Todos hemos estado ahí. Tienes una lista de cosas por hacer, pero las ganas de hacerlas brillan por su ausencia. Así que te sientas a esperar, con la esperanza de encontrar de repente esa chispa esquiva llamada “motivación”.
Usamos la palabra “motivación” en todas partes: en los deportes, en el trabajo y en nuestro desarrollo personal.
Es el estándar de oro para lograr nuestras metas. Pero al reflexionar sobre esto recientemente, comencé a preguntarme:
¿Qué significa realmente esta palabra?
La definición literal de motivación es:
“El deseo general o la disposición de alguien para hacer algo”.
Aún más interesante es su origen. El concepto de motivación proviene de la palabra en latín movere, que literalmente significa “mover”.
Cuando decimos que no estamos “motivados”, ya sea para una tarea fácil o difícil, lo que realmente estamos diciendo es que no logramos movernos. Estamos estancados.
La trampa de la comodidad
Piénsalo en este momento: ¿Estás motivado para hacer algo específico?
Probablemente sí. Pero es muy probable que sea algo fácil, como ver televisión, comer un bocadillo, dormir o revisar las redes sociales. Estas actividades requieren casi cero esfuerzo.
El verdadero desafío es descubrir dónde encontramos la motivación para hacer las cosas que son un poco más difíciles, aquellas que exigen nuestra energía y esfuerzo.
Se necesita un tipo de impulso diferente para levantarse del sofá e ir al gimnasio, completar un proyecto complejo en el trabajo, sacar a pasear al perro o terminar una tarea de la escuela.
¿Cómo reunimos la energía para esas tareas? Esa es la parte difícil. Si fuera fácil, todos seríamos increíblemente productivos todo el tiempo.
Cambiando la mentalidad: Comienza con pequeños pasos
Si el verdadero significado de la motivación es “mover”, entonces el secreto es simple: Tenemos que tomar la decisión consciente de simplemente empezar a movernos.
No tenemos que dar un gran salto; solo necesitamos dar pequeños pasos. Tenemos que trabajar en nuestra mentalidad poco a poco.
¿Cuántas veces nos decimos a nosotros mismos:
“Me gustaría dar una caminata de 10 minutos” o
“Me gustaria completar al menos 10 lagartijas”?
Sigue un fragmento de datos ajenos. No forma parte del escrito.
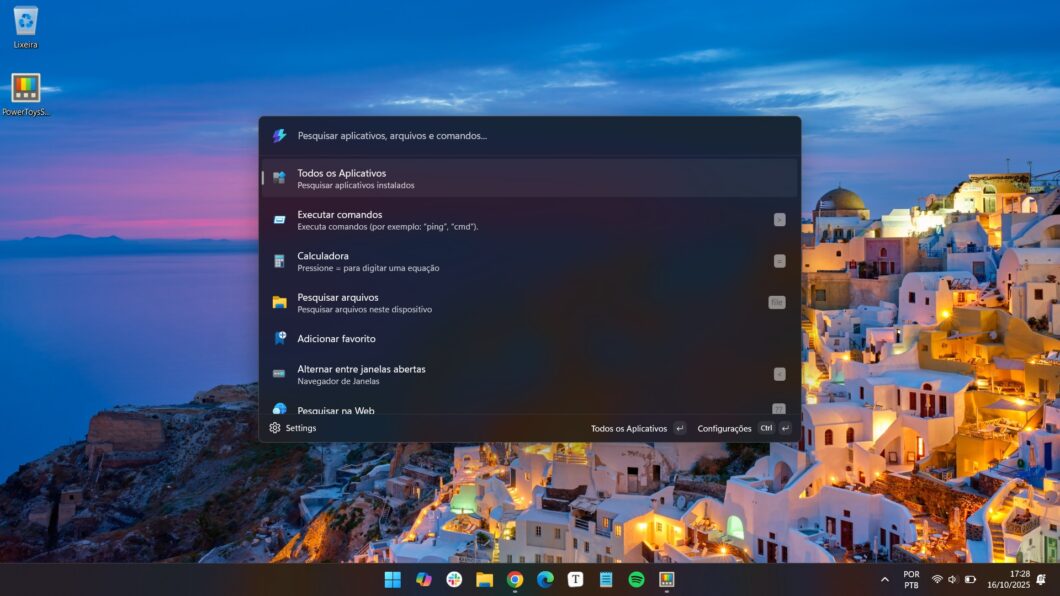Click the Adicionar favorito bookmark icon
Tal vez dudamos, pero ¿podríamos hacerlo? La respuesta siempre es SÍ.
Sin embargo, a menudo dejamos que la comodidad del sofá, un bocadillo y un programa de televisión nos detengan. Decimos que queremos aprender más e intentamos tomar un libro, pero rápidamente volvemos a las redes sociales porque no requieren ningún esfuerzo.
La verdadera motivación no es un sentimiento mágico que simplemente nos ocurre; es un esfuerzo consciente y enfocado para lograr algo.
Formas prácticas de activar la motivación
Para ponernos en movimiento, tenemos que fijar metas claras y recordarnos constantemente cómo nos beneficiará una tarea específica. Necesitamos enfocarnos en el resultado final.
¿Cómo hacemos esto en la práctica? Aquí hay algunas formas de crear el hábito de recordárnoslo a nosotros mismos:
- Enfócate en el beneficio físico: Recuérdate, “Caminar 20 minutos al día eventualmente resultará en pérdida de peso, menos estrés y un corazón más saludable”.
- Enfócate en el beneficio mental: Recuérdate, “Leer este libro resultará en un eventual aumento de mi comprensión y conocimiento”.
- Enfócate en el beneficio nutricional: Recuérdate, “Comer una ensalada antes del almuerzo ayudará a reducir el colesterol y mejorará mi digestión”.
En conclusión
La motivación puede sentirse increíblemente difícil en la línea de salida. Pero la próxima vez que te encuentres estancado, recuerda la raíz de la palabra misma.
Motivación significa mover. Si quieres lograr algo, no puedes esperar a tener el sentimiento. Simplemente tienes que dar ese primer paso.